■ **Instructions to follow**:
Among the lines below, a stretch begins at the one with "16 (239, 377)" and ends at the one with "12 (189, 377)". Repeat that stretch exactly, ends included.

─── Entries provided ───

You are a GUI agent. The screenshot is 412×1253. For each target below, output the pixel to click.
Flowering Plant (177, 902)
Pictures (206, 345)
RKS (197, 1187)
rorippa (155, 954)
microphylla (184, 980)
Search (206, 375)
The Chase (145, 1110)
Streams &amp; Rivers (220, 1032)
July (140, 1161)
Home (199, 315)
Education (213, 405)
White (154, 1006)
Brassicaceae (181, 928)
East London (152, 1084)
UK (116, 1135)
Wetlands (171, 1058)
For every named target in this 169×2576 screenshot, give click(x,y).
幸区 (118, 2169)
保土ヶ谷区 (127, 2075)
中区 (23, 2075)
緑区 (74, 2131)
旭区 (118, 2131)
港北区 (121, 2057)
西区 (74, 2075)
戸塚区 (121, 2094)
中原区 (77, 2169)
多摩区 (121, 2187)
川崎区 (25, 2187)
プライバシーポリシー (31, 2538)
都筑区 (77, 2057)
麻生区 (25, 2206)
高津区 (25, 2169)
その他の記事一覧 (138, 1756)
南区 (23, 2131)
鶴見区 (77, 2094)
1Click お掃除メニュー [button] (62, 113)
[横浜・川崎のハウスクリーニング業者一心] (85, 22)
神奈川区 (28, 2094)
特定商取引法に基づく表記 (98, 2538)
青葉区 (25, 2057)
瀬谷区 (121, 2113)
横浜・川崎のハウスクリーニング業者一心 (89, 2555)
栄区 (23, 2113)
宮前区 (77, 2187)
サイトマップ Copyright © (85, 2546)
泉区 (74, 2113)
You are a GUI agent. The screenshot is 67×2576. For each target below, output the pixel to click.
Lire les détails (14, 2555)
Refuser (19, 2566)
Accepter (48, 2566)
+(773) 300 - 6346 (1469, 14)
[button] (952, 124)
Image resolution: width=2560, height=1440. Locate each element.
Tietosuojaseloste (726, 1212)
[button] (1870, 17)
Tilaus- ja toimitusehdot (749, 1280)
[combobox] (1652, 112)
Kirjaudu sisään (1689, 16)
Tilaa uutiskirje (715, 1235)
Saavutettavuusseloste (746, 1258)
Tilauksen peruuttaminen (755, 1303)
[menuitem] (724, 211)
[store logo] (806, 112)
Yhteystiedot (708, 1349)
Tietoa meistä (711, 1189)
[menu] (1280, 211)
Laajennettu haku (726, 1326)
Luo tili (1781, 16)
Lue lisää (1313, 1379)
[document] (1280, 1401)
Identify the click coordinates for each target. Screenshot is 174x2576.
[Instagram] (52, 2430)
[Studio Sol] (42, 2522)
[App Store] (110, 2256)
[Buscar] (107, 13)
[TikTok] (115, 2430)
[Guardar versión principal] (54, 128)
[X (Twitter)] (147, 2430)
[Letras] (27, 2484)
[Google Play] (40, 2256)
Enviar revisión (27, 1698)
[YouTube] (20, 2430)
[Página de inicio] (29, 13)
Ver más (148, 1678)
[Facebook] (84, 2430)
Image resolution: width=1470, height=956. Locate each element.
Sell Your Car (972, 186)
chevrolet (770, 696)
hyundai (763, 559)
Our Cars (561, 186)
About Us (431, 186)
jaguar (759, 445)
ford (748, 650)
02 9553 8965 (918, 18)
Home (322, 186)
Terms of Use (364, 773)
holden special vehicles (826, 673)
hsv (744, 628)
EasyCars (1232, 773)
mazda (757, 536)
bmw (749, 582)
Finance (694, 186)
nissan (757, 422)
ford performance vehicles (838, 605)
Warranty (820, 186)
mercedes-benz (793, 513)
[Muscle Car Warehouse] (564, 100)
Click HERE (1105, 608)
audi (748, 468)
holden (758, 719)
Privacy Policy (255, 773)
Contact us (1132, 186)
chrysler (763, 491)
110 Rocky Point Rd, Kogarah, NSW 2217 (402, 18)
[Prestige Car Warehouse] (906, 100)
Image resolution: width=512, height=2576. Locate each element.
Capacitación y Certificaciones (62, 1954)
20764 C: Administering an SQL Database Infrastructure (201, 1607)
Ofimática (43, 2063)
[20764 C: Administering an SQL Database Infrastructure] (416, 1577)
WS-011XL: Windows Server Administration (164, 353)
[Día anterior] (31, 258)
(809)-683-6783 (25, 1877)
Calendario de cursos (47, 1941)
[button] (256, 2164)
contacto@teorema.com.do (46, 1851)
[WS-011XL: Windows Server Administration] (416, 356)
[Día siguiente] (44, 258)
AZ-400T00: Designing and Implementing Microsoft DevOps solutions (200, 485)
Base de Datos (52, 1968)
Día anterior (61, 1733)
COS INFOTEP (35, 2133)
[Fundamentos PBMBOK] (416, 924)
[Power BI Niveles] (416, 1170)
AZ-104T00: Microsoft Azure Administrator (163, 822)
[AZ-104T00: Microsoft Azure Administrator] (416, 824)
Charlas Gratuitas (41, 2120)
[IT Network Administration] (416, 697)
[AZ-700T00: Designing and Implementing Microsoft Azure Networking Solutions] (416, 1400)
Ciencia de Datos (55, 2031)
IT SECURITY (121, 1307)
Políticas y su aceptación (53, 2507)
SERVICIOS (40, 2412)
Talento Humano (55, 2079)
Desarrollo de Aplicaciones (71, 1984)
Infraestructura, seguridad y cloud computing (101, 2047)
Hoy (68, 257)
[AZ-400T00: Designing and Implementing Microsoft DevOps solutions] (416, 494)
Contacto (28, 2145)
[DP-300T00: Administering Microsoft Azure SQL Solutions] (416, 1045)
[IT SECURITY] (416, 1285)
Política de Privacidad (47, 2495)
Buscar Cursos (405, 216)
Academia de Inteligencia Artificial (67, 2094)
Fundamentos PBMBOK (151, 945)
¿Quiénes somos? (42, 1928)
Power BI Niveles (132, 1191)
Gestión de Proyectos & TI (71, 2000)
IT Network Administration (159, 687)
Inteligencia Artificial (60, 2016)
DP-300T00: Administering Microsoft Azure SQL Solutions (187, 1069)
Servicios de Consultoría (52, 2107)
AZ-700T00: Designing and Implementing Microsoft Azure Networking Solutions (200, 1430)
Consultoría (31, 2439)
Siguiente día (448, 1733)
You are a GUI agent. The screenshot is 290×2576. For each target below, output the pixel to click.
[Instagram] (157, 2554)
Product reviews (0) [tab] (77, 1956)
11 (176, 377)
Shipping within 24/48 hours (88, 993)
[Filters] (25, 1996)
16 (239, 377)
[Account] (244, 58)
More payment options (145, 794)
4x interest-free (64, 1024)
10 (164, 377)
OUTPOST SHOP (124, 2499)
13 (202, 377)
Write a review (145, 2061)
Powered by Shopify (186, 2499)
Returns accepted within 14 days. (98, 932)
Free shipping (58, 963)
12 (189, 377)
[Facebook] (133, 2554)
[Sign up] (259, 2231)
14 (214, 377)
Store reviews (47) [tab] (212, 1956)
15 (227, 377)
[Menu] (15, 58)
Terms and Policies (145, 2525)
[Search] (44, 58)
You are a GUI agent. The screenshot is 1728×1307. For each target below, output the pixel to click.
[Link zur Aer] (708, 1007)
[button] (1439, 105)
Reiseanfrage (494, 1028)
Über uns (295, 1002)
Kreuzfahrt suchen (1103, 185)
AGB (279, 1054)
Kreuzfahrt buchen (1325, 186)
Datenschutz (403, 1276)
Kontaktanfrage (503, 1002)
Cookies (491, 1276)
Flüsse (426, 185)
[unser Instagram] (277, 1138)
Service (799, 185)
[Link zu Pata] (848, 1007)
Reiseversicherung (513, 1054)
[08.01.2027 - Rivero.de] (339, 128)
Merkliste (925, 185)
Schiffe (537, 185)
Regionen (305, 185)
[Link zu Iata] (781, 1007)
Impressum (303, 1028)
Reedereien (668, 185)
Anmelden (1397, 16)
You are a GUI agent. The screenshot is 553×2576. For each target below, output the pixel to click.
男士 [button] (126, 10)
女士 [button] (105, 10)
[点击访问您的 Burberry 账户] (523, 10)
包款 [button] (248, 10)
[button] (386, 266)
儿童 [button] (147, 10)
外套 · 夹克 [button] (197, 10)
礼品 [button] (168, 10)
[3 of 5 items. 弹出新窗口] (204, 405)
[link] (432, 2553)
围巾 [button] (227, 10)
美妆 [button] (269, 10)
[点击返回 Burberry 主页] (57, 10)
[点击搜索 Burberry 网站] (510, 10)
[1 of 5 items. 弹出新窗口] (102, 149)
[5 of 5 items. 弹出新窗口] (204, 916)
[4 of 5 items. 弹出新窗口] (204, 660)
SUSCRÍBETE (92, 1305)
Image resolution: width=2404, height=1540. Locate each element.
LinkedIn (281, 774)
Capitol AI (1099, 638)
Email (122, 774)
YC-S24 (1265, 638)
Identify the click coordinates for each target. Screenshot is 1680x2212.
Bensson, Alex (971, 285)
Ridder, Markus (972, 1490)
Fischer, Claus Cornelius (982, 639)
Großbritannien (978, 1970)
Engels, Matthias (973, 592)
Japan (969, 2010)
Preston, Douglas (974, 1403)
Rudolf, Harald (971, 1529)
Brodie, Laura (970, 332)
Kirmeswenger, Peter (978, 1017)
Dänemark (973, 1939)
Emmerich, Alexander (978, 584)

───

■ **Result for this exercise**:
16 (239, 377)
[Account] (244, 58)
More payment options (145, 794)
4x interest-free (64, 1024)
10 (164, 377)
OUTPOST SHOP (124, 2499)
13 (202, 377)
Write a review (145, 2061)
Powered by Shopify (186, 2499)
Returns accepted within 14 days. (98, 932)
Free shipping (58, 963)
12 (189, 377)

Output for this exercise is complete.